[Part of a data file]
• • • •

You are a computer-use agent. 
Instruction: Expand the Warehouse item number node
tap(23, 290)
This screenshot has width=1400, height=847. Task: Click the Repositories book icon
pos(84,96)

• • • •

WHAT IS NEEDED:
Could you convert the whole listing above into a two-column CSV with the headers instruction and answer, giving each instruction's text and its answer one quoted field apiece and turning line breaks into spaces?

SOLUTION FOR THIS TASK:
instruction,answer
"You are a computer-use agent. Instruction: Expand the Warehouse item number node","tap(23, 290)"
"This screenshot has width=1400, height=847. Task: Click the Repositories book icon","pos(84,96)"